PhD Defense

My PhD thesis is entitled Formal Proofs for Global Optimization -- Templates and Sums of Squares. A preliminary version of the manuscript is available here.
My defense took place on Monday December 9th 2013 at 10:00 a.m. in amphitheatre Gay-Lussac at École polytechnique, Palaiseau, France. The jury was composed of:
  • Xavier Allamigeon
  • Yves Bertot, Reviewer
  • Stephane Gaubert, Co-Advisor
  • Thomas Hales, Reviewer
  • Didier Henrion, Reviewer
  • Monique Laurent
  • Markus Schweighofer
  • Benjamin Werner, Advisor

Abstract:

The aim of this work is to certify lower bounds for real-valued multivariate functions, defined by semialgebraic or transcendental expressions and to prove their correctness by checking the certificates in the Coq proof system.
The application range for such a tool is widespread; for instance Hales' proof of Kepler's conjecture involves thousands of nonlinear inequalities. The functions we are dealing with are nonlinear and involve semialgebraic operations as well as some transcendental functions like cos, arctan, exp, etc. Our general framework is to use different approximation methods to relax the original problem into a semialgebraic optimization problem. It leads to polynomial optimization problems which we solve by sparse sums of squares relaxations.

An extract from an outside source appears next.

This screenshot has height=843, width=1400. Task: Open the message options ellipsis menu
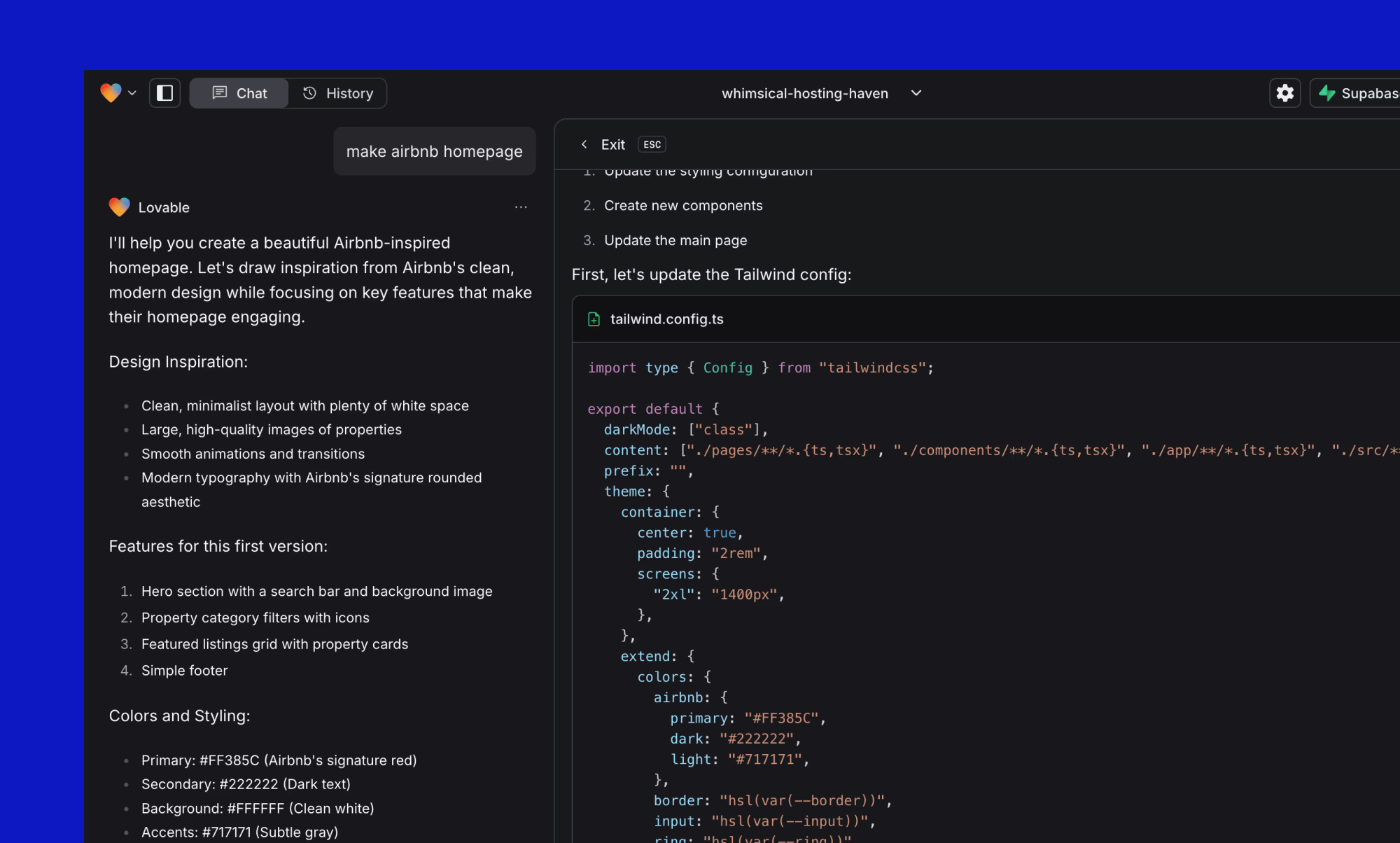click(521, 207)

First, we implement a classical scheme in global optimization. Namely, we approximate univariate transcendental functions with best uniform degree-d polynomial estimators. Then, we present an alternative method, which consists in bounding some of the constituents of the nonlinear function by suprema or infima of quadratic polynomials (max-plus approximation method, initially introduced in optimal control) with a carefully chosen curvature. Finally, we improve this approximation algorithm, by combining the ideas of the maxplus estimators and of the linear template method developed by Manna et al. (in static analysis). The nonlinear templates control the complexity of the semialgebraic estimators at the price of coarsening the maxplus approximations. In that way, we arrive at a new - template based - global optimization method, which exploits both the precision of sums of squares/SDP relaxations and the scalability of abstraction methods.

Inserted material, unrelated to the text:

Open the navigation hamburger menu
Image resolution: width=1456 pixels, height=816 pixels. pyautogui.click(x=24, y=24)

We successfully implemented these approximation methods in a software package named NLCertify. This tool interleaves semialgebraic approximations with sums of squares witnesses to form certificates. It is interfaced with Coq and thus benefits from the trusted arithmetic available inside the proof assistant. This feature is used to produce, from the certificates, both valid underestimators and lower bounds for each approximated constituent. We illustrate the efficiency of NLCertify with various examples from the global optimization literature, as well as tight inequalities issued from the Flyspeck project.